Nothing much else to add yet, most of my trades will be posted at night, usually in the form of a P&L curve, and on weekends when I will play back market recordings at 10x speed to increase my rate of learning. 

I think CanOz is gonna be posting some CL & GC trades here too, so anyway feel free to discuss or post some trades/ideas to make it interesting.


----------



## CanOz (10 July 2013)

Thanks for starting this Sam. CL is my all time favorite commodity.

I've been following GC, CL, NK and the DAX for months and months. The reasons i cose to follow these markets are:

NK: Its the best Asian market that i get data for..

DAX: i like the thinner markets, the FESX, ES etc. are too thick for my liking. I like to see stop runs etc. and there are less that really run on thicker markets.

CL: Crude is allot like the DAX for thickness/thinness. There are lots of games in the DOM and some nice patterns on the 5 min chart as well. It reacts well off support and resistance levels, and generally mean reverts way through a big trend, so big swings back to value then impulsive moves away.

GC: Still find things to like about it, some of the stop runs are good if you can get filled without slippage. 

Generally I'm trading CL and GC for practice in order to start a TST Combine in the fall. They are now taking NinjaTraders again so i'll apply after my holidays are over, provided i can get my connection a more stable.

My results on CL are the best results over the period starting June (roughly when i had to quit live trading). My NK results were respectable too but GC is still UN-profitable by about 300 ticks so from June 1st. I also have a few anomalies in there where i have been in a trade and cannot get out due the connection issue. That has also worked in my favor a couple of time where we've had an adverse excursion come back into profit while the connection was lost.

Anyway, looking forward to share some setups, hopefully some videos too.

For the next two weeks however, I'll just be a spectator, as I'll be on holidays in Canada!!

CanOz


----------



## ThingyMajiggy (10 July 2013)

So those results are not intra-day trades? Nice, have a good time in Canada! Always wanted to go there!


----------



## CanOz (10 July 2013)

ThingyMajiggy said:


> So those results are not intra-day trades? Nice, have a good time in Canada! Always wanted to go there!




Yeah, all intra-day trades, avg. time in the market is about 5 min.

By the way, for my workspace I'm using a 2 range on top of a 5 min chart, a 60 min chart with a trend channel, a TPO chart for structure, the DOM, and the Tape. Almost the same as I've been using for the last year, a little simpler.

4 cars,
15 tick stop loss 
2 cars with a 5 tick profit target
1 car with a 10 tick target
1 car runner with a 1.5 ATR stop

I'm guessing your workspace is a little less cluttered than mine same?

CanOz


----------



## CanOz (10 July 2013)

1st trade of the day....wrong account too


----------



## boofis (10 July 2013)

CanOz said:


> 1st trade of the day....wrong account too




I thought you gave intra the flick Can!

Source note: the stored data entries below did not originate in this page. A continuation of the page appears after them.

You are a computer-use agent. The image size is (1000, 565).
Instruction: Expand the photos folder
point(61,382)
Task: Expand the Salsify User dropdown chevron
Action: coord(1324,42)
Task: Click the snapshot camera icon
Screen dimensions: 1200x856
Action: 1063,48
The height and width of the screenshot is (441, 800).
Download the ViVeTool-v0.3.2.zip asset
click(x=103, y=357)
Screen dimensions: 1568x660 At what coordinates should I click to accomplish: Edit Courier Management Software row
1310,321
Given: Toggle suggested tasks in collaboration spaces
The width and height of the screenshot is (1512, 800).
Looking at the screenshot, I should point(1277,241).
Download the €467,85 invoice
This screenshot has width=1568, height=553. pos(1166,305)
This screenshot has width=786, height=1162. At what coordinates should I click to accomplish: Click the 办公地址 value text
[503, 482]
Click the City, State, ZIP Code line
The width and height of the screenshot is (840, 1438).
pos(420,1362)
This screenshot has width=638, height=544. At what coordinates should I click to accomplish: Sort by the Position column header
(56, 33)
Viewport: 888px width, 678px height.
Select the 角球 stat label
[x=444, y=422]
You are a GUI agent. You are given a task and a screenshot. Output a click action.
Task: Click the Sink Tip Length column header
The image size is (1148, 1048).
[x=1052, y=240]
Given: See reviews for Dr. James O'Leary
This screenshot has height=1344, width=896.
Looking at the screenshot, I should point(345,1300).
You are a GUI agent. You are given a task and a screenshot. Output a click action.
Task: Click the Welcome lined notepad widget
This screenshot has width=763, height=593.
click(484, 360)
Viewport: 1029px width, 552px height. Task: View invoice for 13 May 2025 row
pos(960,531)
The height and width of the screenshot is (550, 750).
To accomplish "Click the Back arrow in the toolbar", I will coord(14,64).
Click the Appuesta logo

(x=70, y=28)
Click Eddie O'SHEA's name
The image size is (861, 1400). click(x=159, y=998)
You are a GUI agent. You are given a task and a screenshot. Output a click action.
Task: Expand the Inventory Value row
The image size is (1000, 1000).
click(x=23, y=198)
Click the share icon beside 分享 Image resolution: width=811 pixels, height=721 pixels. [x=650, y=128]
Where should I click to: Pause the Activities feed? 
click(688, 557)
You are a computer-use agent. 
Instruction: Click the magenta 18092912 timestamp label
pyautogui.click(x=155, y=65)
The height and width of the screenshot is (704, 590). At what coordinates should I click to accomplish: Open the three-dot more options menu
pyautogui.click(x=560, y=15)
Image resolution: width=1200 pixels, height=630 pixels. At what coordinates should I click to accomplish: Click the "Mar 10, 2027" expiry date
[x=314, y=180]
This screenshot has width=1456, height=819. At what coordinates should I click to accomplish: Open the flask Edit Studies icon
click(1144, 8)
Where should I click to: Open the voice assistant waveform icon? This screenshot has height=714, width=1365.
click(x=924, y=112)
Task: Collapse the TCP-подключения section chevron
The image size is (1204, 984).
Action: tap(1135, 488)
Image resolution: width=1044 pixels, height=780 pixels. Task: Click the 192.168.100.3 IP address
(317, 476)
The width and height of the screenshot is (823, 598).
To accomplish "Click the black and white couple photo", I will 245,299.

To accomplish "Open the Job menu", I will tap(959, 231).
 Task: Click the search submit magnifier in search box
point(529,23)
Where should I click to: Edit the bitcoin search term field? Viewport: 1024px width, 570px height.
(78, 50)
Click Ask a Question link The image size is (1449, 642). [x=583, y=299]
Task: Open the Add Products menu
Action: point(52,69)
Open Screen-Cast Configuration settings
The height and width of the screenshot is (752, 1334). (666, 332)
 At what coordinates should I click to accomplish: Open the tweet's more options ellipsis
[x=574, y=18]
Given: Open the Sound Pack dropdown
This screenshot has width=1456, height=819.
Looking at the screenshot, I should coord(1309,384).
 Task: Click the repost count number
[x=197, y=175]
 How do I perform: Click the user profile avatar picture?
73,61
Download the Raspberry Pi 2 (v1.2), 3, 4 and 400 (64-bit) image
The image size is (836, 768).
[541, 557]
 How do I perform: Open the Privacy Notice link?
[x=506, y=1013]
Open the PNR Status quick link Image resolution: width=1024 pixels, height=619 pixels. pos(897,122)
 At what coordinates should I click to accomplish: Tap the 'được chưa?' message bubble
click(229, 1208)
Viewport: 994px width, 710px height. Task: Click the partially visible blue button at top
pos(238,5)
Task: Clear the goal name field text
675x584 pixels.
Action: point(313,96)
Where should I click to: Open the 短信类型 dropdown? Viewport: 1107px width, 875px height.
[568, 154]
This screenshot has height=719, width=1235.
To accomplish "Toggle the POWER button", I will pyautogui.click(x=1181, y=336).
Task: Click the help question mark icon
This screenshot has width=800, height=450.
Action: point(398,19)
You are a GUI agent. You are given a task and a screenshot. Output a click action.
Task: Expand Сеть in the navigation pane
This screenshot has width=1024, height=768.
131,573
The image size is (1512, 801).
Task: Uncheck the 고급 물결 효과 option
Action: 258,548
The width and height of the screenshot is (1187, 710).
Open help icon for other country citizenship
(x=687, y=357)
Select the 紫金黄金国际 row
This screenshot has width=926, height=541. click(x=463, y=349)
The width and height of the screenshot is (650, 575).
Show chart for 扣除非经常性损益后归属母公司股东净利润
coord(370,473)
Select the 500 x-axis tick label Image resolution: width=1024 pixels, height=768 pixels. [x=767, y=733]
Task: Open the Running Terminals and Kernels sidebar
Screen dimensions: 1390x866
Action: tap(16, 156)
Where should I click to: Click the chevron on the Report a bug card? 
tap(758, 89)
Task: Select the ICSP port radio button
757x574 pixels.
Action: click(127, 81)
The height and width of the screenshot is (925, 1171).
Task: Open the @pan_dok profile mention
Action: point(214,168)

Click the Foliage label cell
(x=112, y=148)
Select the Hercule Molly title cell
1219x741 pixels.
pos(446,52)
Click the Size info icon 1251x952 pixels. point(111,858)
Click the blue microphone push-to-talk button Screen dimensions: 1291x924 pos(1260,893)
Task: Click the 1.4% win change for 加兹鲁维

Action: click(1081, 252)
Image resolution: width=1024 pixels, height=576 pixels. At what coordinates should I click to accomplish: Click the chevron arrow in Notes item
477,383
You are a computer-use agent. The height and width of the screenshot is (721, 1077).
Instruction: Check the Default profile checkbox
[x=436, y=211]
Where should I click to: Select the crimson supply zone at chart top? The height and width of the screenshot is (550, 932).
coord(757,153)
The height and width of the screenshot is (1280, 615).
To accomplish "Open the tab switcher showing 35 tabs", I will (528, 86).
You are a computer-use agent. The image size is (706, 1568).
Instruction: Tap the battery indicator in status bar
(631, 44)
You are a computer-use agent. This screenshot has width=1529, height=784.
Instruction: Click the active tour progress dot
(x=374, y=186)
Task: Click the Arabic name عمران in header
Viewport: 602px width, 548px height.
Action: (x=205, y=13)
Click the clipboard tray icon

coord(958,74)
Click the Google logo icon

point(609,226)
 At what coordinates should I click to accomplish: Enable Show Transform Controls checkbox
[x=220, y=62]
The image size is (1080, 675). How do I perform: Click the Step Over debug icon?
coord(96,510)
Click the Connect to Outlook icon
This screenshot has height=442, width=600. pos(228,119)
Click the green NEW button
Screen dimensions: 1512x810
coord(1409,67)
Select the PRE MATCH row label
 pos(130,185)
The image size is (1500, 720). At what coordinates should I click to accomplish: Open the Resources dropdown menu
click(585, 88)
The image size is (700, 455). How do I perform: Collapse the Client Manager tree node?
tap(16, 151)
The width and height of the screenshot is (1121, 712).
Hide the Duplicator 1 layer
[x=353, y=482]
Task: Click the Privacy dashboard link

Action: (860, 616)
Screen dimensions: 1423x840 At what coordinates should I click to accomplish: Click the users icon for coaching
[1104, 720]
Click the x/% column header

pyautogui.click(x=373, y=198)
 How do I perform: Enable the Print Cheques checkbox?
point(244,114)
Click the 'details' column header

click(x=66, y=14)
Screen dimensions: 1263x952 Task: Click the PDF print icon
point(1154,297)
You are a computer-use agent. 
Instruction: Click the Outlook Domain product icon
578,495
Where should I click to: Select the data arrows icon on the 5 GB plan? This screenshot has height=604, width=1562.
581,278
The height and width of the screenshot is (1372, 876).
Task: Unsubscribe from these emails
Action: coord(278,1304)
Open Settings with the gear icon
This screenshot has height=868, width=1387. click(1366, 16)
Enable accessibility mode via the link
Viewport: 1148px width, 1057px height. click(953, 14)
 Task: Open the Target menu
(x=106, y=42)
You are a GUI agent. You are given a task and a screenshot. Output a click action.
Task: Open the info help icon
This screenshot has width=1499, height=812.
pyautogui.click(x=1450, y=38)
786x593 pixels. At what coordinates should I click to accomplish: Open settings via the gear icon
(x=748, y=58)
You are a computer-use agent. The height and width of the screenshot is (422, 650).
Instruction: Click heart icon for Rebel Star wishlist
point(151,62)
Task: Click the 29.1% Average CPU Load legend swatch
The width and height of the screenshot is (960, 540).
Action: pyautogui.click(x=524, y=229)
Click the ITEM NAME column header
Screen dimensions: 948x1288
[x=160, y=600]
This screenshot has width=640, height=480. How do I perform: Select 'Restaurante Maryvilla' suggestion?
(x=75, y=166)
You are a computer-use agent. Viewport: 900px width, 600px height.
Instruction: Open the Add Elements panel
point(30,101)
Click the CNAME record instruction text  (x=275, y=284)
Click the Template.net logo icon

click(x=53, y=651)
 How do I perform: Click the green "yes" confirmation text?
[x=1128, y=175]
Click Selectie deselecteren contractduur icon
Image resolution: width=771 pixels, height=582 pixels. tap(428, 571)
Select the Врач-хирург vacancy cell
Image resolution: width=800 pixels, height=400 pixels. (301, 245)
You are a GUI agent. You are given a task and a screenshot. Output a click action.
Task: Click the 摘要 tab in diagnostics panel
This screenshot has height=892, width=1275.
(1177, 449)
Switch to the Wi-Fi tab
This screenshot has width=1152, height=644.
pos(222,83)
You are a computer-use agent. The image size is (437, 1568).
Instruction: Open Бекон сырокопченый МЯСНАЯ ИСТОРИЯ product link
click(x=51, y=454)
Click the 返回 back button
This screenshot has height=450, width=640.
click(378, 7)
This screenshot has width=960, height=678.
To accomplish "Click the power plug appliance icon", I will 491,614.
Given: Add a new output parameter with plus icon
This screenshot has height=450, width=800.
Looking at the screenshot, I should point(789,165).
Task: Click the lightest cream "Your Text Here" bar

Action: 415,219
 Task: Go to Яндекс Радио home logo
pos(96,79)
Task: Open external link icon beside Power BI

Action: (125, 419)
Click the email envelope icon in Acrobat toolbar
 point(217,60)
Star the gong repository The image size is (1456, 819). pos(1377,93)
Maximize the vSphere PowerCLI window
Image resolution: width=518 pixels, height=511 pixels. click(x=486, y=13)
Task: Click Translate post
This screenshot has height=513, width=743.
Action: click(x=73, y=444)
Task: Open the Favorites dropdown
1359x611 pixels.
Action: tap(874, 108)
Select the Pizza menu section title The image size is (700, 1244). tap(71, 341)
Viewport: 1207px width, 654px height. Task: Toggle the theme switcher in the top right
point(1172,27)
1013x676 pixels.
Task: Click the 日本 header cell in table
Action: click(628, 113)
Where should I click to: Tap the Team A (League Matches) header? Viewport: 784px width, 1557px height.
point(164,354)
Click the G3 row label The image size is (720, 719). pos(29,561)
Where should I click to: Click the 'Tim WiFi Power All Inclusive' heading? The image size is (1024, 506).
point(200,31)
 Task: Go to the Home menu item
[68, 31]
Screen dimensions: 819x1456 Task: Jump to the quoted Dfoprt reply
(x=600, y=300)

You're a glutton for punishment


----------



## skyQuake (10 July 2013)

Gold has a nice little flag on the 5min.

Anyone else think the whole market is still shorting gold? All its gains aren't from a market that slowly trends up or drifts up.. its these big green bars - feels like short covering.


----------



## CanOz (10 July 2013)

Practice Boofis, Practice!

Agree Skyquake, seems like a run of covering then all quiet ntil the next level...

CanOz


----------



## ThingyMajiggy (10 July 2013)

CanOz said:


> I'm guessing your workspace is a little less cluttered than mine same?
> 
> CanOz




Haha yeah just a bit busier than what I'm looking at! Quite the push crude is having atm, through 105 now, one way train since the 24th or so!


----------



## ThingyMajiggy (10 July 2013)

Yesterday's and todays trades....made a few blunders with my timing, and a few newbie errors, but happy with how I've gone so far


----------



## CanOz (11 July 2013)

Wow Sam, that's some great results there. You're trading more frequent than me, how many contracts do you trade at once?

CL has respected this channel so far, so expecting a pull back or sideways for a couple of sessions, still thinking 110 as a target...

Good trading mate.

I'm all packed

CanOz


----------



## ThingyMajiggy (11 July 2013)

CanOz said:


> Wow Sam, that's some great results there. You're trading more frequent than me, how many contracts do you trade at once?




Thanks, 2 lots


----------



## CanOz (11 July 2013)

Looks like we've taken out the top of the channel...and GC is back the upper value area and heading for 1300, what a run this week has been


----------



## ThingyMajiggy (11 July 2013)

Did you get the email about the new combine rules or something? They want 1500 profit from 30k..... doesn't seem hugely challenging? Or is there more to it?


----------



## CanOz (11 July 2013)

ThingyMajiggy said:


> Did you get the email about the new combine rules or something? They want 1500 profit from 30k..... doesn't seem hugely challenging? Or is there more to it?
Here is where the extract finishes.